年齢を重ねると、妊娠率が下がっていくことは漠然と知られるようになってきていますが、なぜそのような現象が起きるのか、自分の体のことについて知らない女性が案外多いような気がします。例えば、私がこれまでに出会った女性の中には、生理周期の数え方を間違っていたり、身体が老化するように卵子も老化していくことを知らない方もいました。


卵子が「原子卵胞」という細胞から作られていて、「原子卵胞は年齢を重ねるごとに「減少」しながら「老化」していく。ということを前の記事でお伝えしました。老化が進んだ卵子は「質」も低下していて、染色体の異常が起こりやすくなります。

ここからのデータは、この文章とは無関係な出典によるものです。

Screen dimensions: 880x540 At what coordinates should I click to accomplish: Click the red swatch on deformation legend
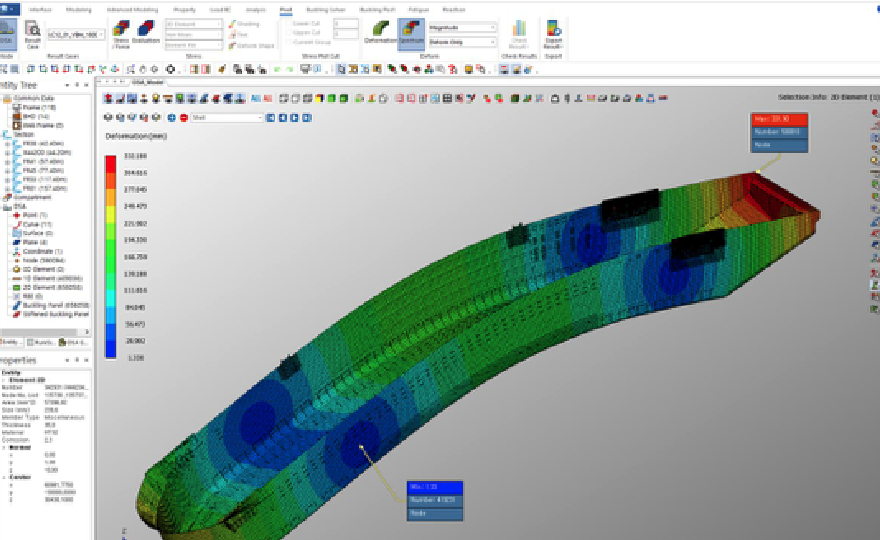click(110, 163)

では、具体的にどのようなことが起こる可能性があるのかというと…


精子を受け入れる力が弱くなる(なくなる)
受精しても、細胞分裂できなかったり、途中で止まったりする
受精卵が子宮内膜まで届かず着床できない


などの障害が起こりやすく、赤ちゃんを授かりにくくなるほか、妊娠が成立した後も


赤ちゃんに奇形や障害が生ずる
赤ちゃんが発育できず、流産してしまう

産科婦人科学会によれば、35歳で体外受精を初めて、出産した割合は16,8%ですが、40歳で始めた方では8.1%という数字も出ています。体外受精での妊娠率もやはり年を取るごとに低くなってしまい、20代後半では約27パーセント、出産できるのは約20%です。年齢を重ねれば重ねるほど現実は厳しくなっていきます。


キャリアや生活設計ももちろん大切ですが、年齢を重ねれば確実に妊娠・出産の成功率は低くなります。「妊娠したいと思った時には遅かった」と言うことがないよう、身体の準備(妊活)の『適齢期』を逃してしまわないようにしてほしいと切に願っています。